[REQUIRED ACTION]:
Gather each line of the entries below that includes "computer".
======== PROVIDED MATERIAL
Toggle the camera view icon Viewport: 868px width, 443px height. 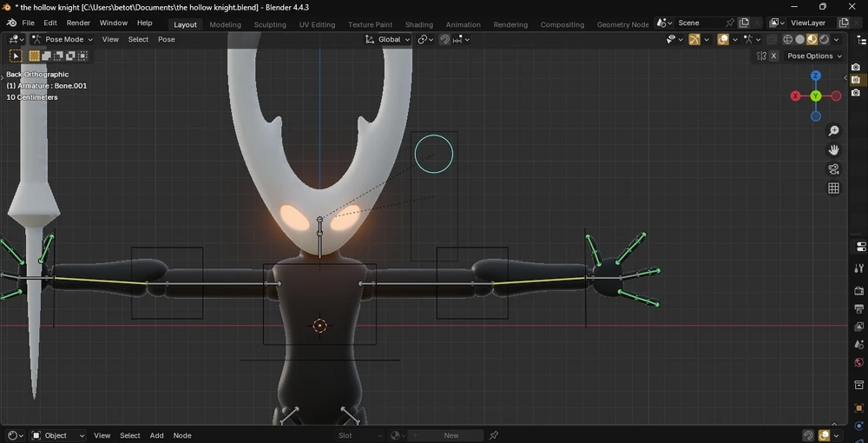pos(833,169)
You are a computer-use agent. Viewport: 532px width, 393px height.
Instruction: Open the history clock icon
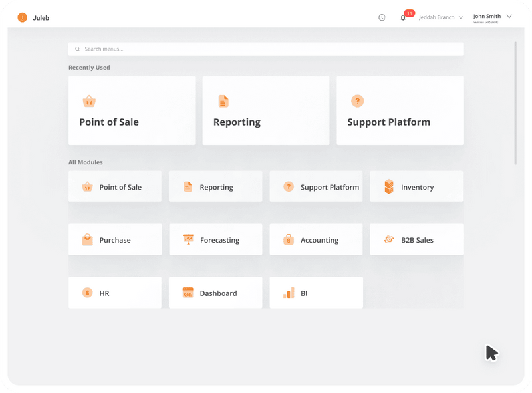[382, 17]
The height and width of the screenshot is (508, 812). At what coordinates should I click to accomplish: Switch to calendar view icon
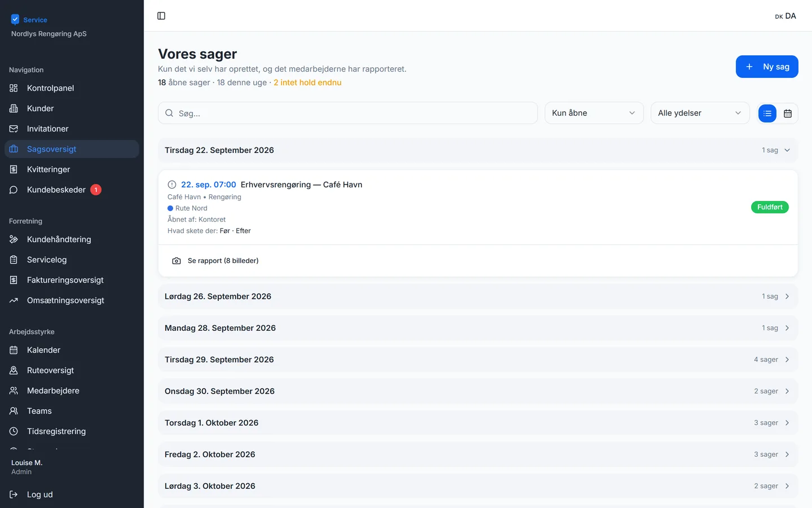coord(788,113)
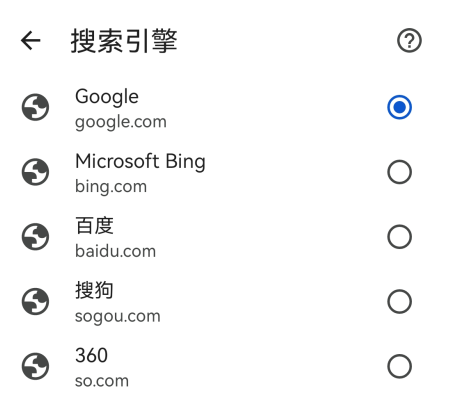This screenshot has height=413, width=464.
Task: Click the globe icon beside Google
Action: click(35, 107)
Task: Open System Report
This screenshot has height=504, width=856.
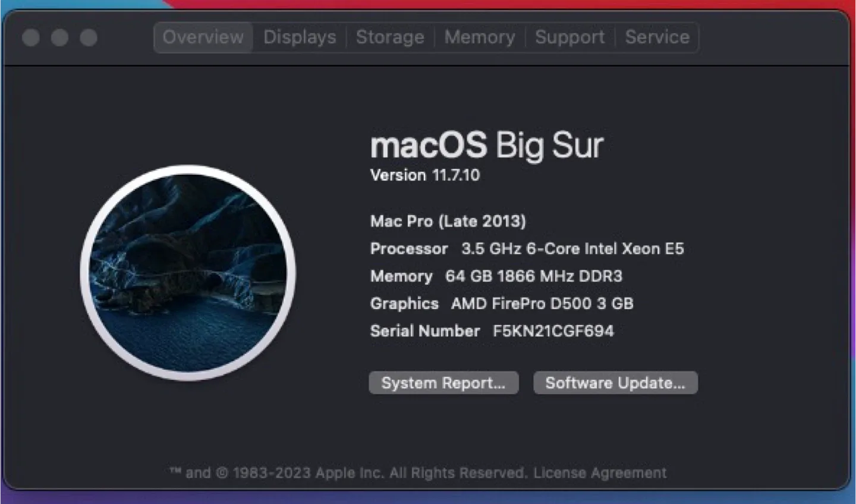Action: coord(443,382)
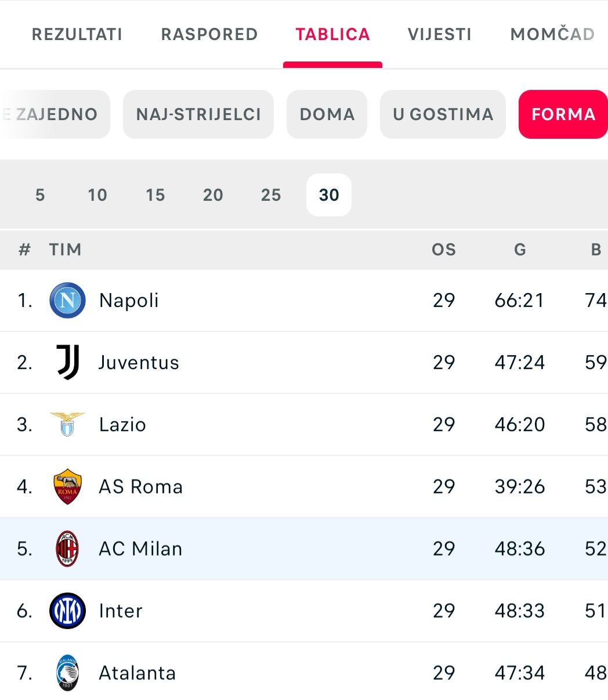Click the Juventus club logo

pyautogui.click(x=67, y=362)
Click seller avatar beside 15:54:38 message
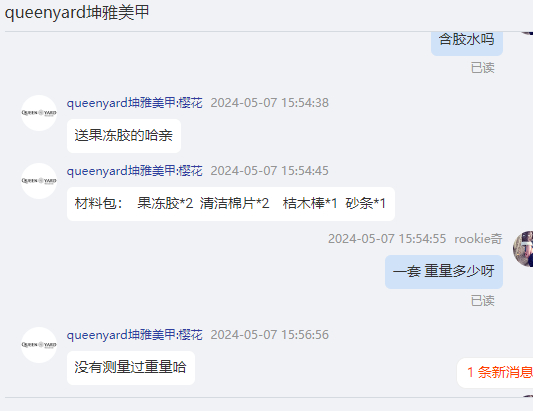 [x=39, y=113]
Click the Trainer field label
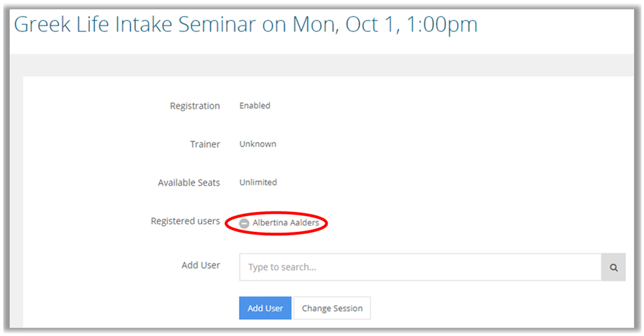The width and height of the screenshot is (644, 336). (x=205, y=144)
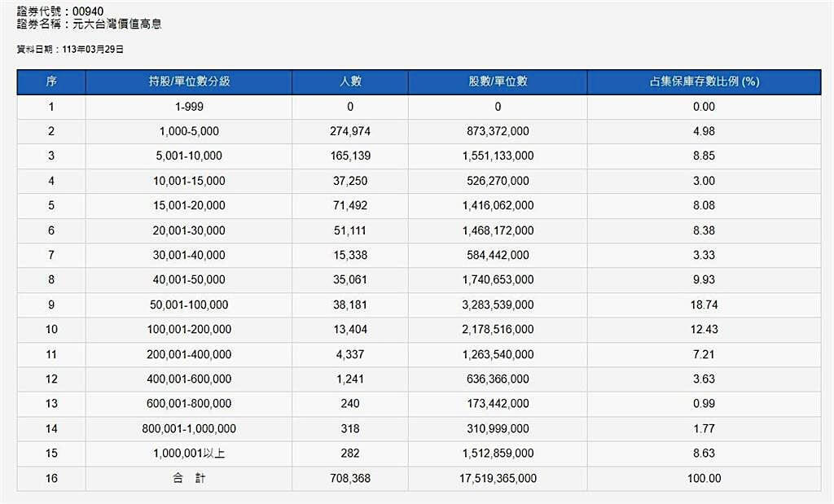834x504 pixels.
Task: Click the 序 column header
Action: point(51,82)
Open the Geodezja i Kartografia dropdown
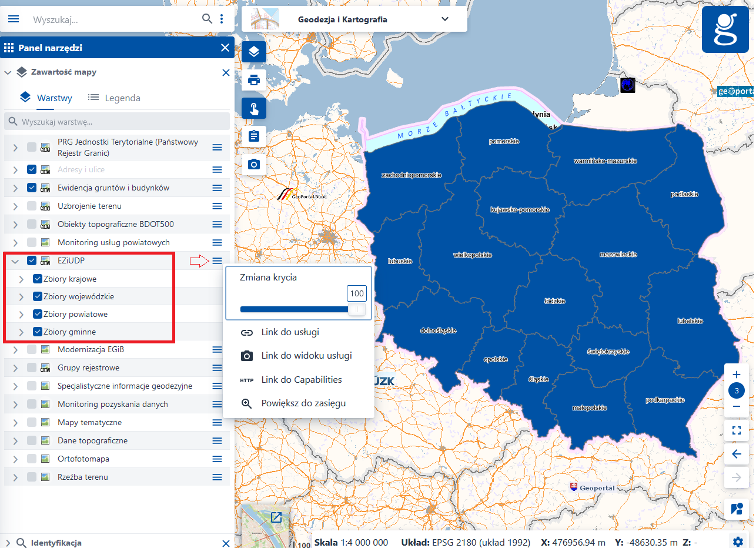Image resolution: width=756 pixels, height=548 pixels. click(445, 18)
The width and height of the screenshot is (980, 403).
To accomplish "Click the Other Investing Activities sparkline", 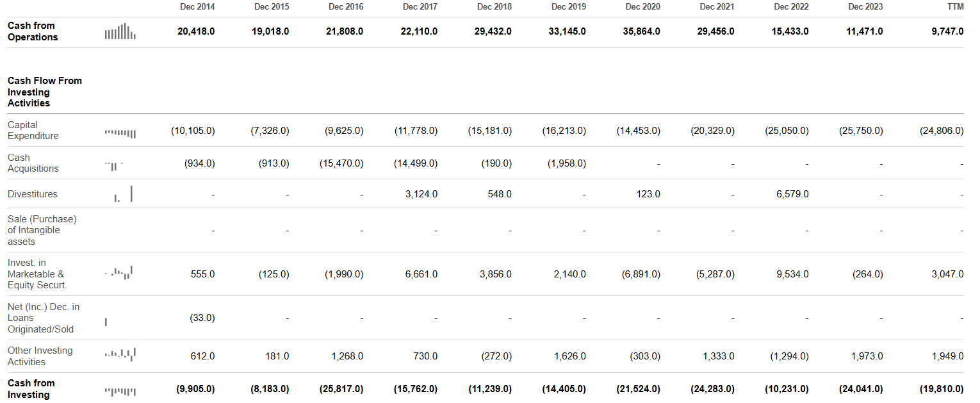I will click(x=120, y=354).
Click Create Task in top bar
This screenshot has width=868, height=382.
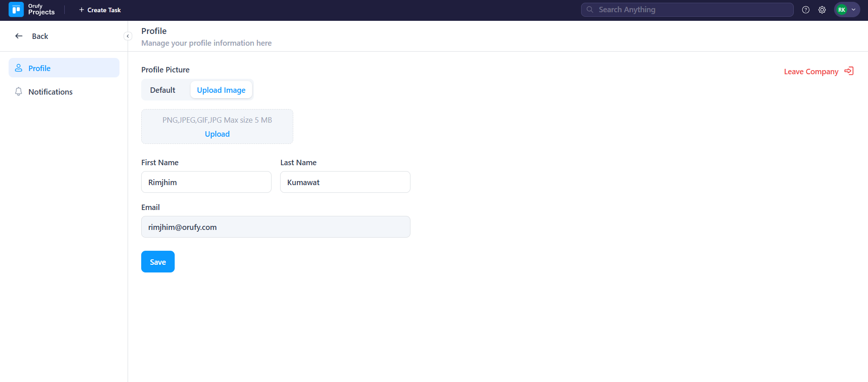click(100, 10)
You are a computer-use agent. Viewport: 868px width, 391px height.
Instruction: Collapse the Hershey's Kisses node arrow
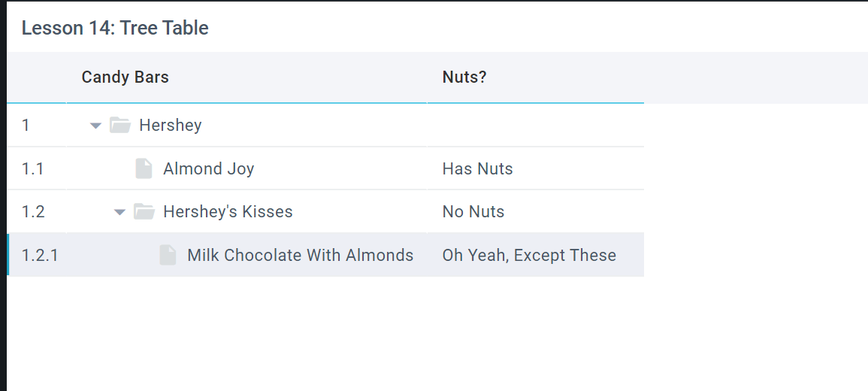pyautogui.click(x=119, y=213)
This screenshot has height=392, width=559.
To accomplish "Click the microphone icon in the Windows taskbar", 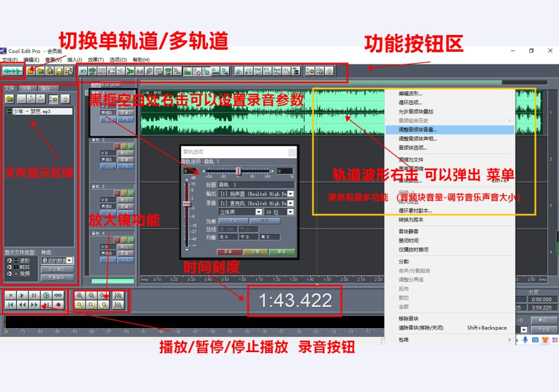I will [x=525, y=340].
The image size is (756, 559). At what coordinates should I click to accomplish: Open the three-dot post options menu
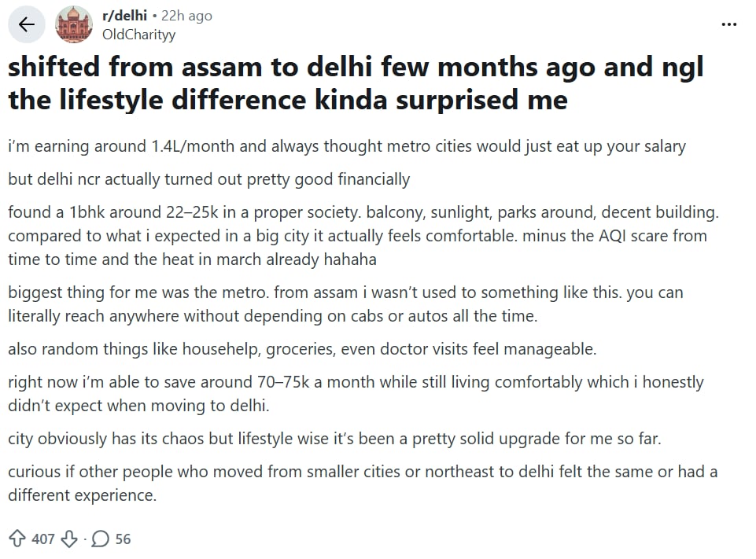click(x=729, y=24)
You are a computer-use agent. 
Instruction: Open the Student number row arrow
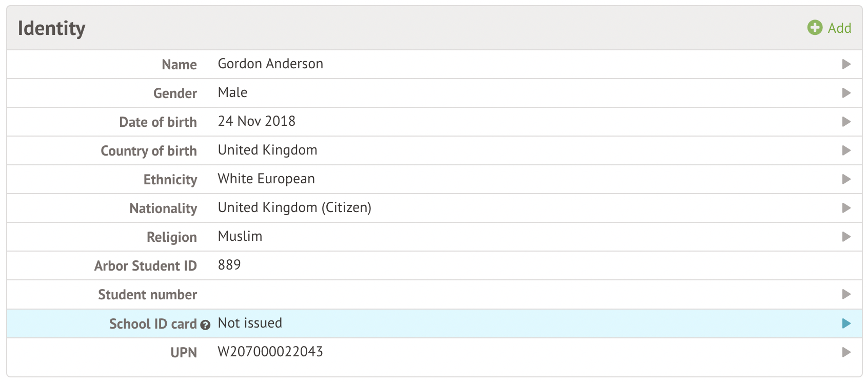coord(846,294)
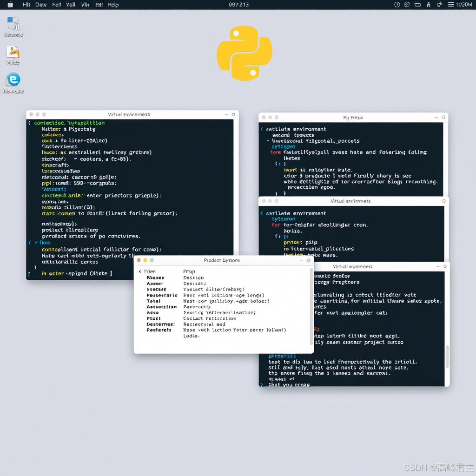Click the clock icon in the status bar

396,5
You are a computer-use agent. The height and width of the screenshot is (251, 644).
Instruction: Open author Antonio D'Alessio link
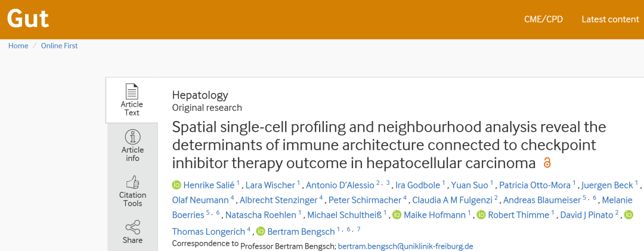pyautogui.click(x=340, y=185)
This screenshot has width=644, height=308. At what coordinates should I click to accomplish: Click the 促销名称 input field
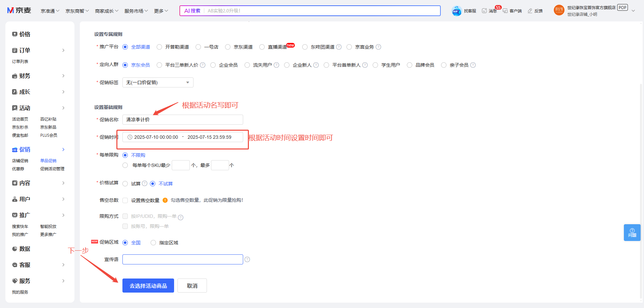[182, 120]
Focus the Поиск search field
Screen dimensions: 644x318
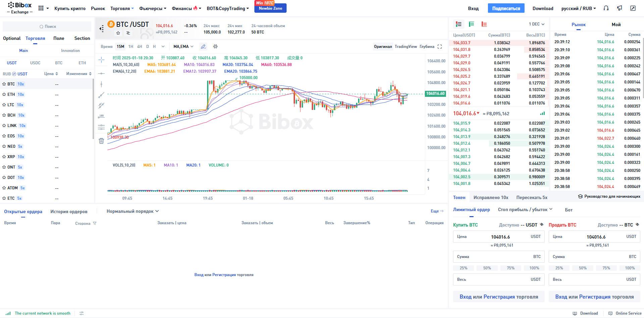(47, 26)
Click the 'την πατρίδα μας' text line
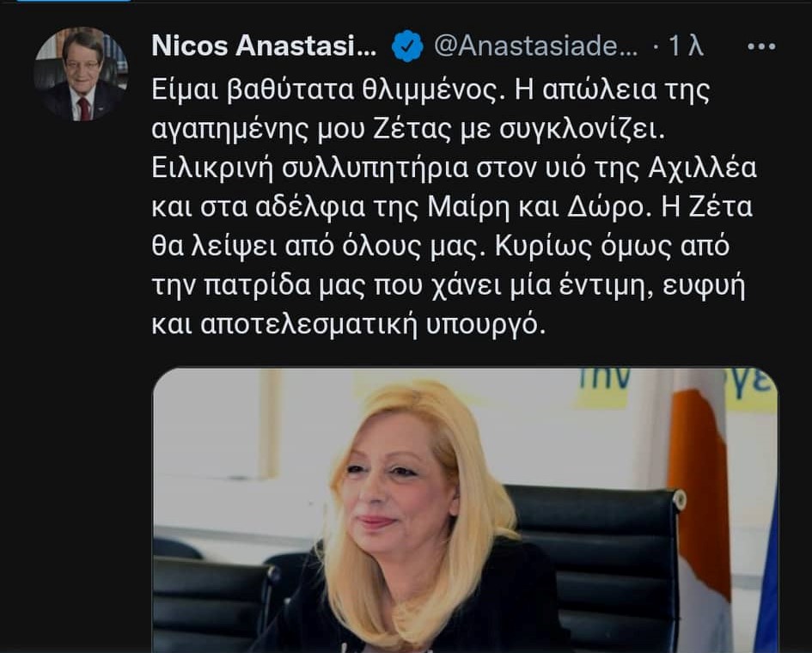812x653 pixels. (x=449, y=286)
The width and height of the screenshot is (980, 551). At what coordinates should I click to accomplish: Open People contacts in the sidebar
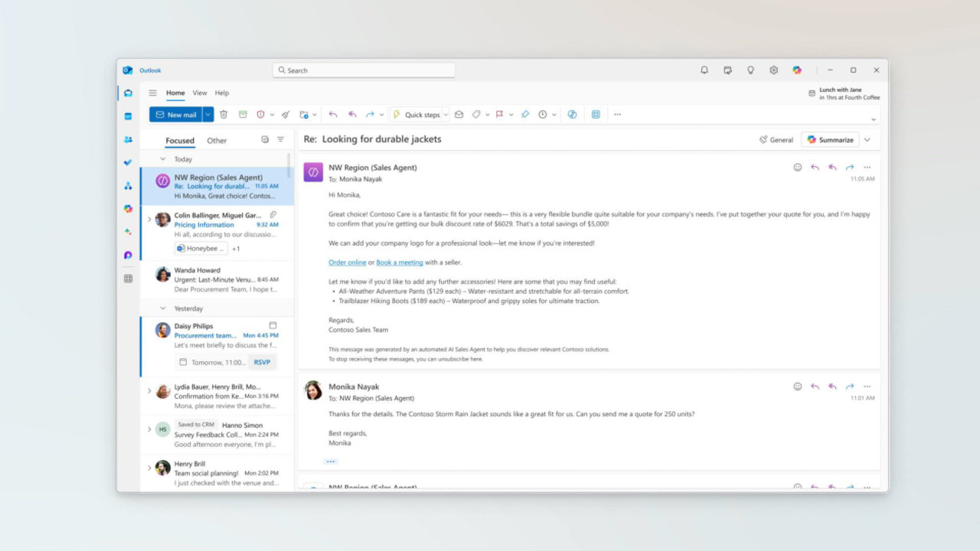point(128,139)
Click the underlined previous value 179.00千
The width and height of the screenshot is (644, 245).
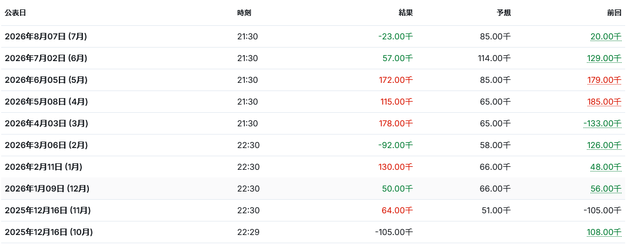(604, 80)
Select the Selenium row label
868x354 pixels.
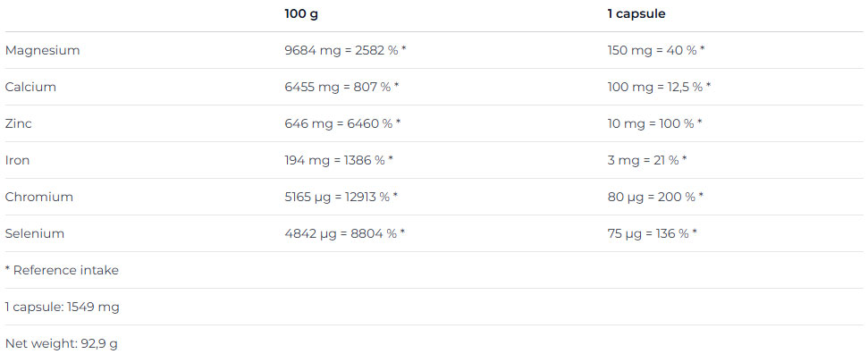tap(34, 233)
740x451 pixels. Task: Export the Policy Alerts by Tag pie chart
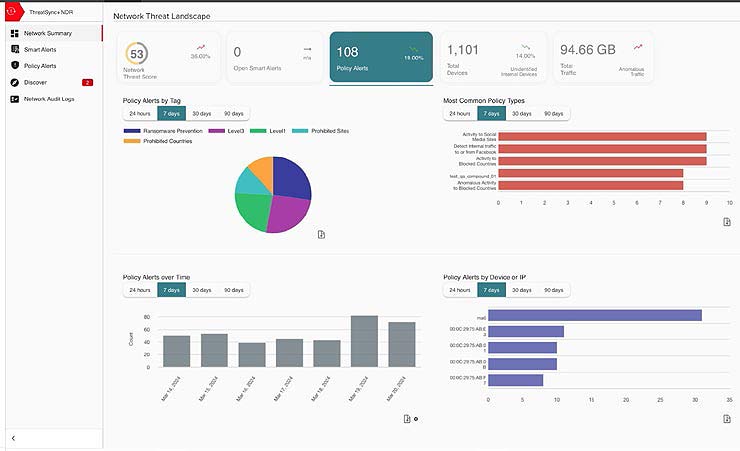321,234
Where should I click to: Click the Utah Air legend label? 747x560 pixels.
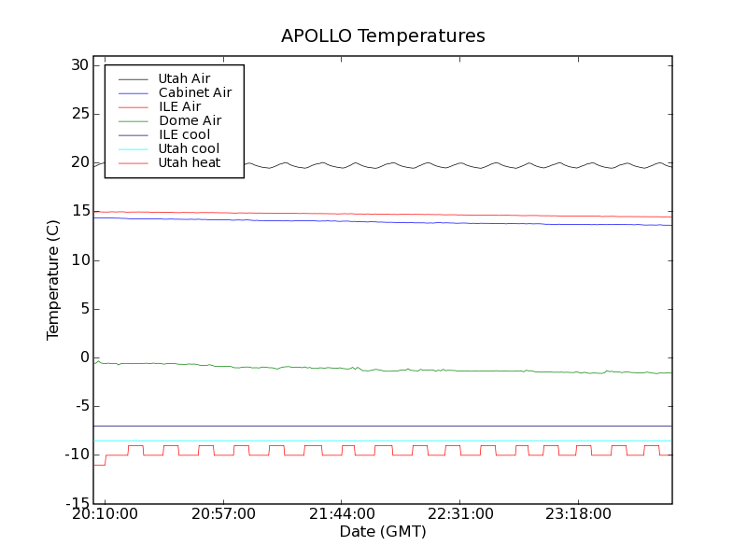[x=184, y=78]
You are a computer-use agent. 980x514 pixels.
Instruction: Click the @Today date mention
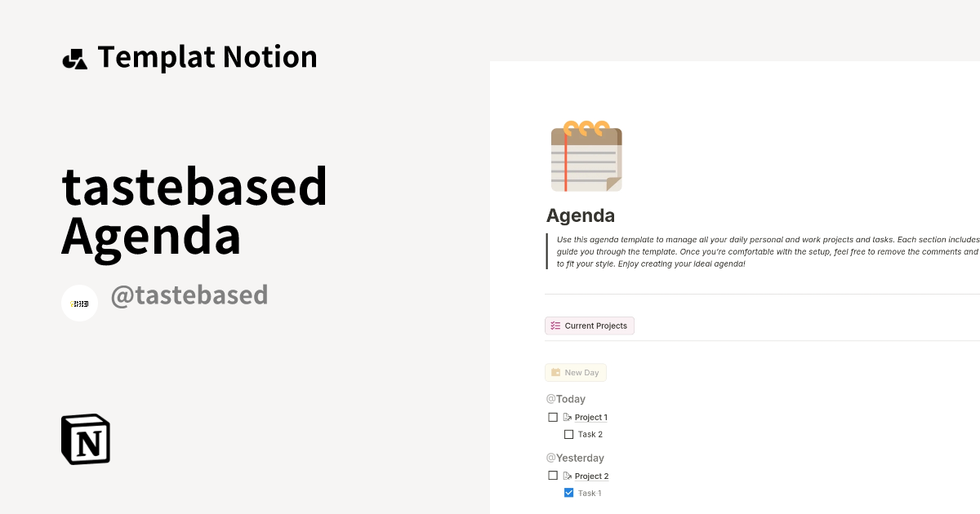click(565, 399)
================
[EXERCISE RESULT]:
You are a computer-use agent. Viewport: 532px width, 393px height.
You are a computer-use agent. Viewport: 868px width, 391px height.
You are a computer-use agent. 
You are a computer-use agent. The height and width of the screenshot is (251, 644).
You are a computer-use agent. 980x514 pixels.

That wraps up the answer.